- [Instruksi Anda]
Sunting bagian mulai dari baris yang memuat "pixels, height=1841 pixels." hingga baris yang memuat "region-label: North West is". Ganti "Image resolution" dengan "Screenshot resolution", lalu tuliskan kembali bagian itu tanpa perubahan lain.

- [Cuplikan Data]
:::
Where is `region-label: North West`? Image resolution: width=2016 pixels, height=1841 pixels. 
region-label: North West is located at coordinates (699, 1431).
:::
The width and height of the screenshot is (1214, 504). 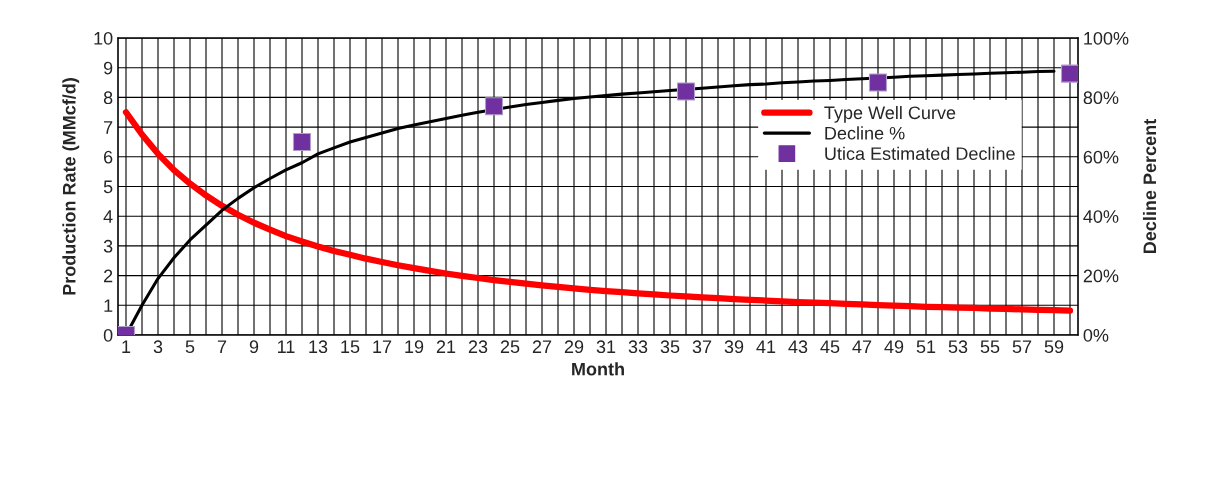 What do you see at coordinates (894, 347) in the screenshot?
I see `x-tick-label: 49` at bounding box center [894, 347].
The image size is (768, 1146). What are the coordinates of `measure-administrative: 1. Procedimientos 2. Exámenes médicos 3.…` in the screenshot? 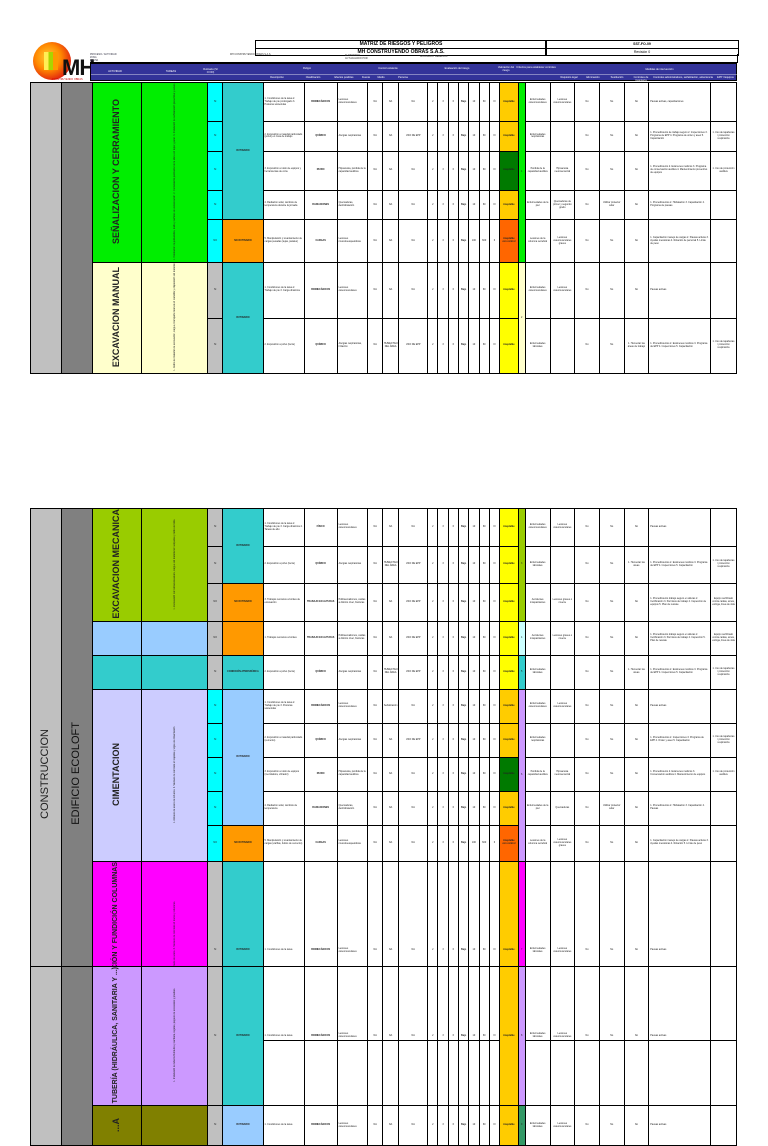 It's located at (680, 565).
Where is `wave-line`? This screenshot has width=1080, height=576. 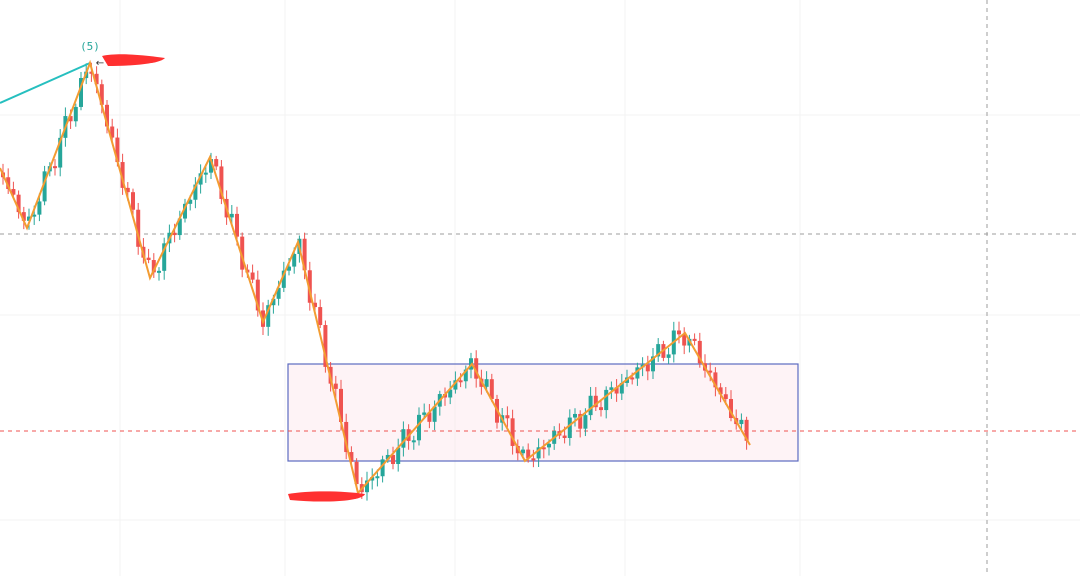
:::
- [Jawaban Tugas]
Where is `region-label: North West`? Screenshot resolution: width=2016 pixels, height=1841 pixels. 
region-label: North West is located at coordinates (699, 1431).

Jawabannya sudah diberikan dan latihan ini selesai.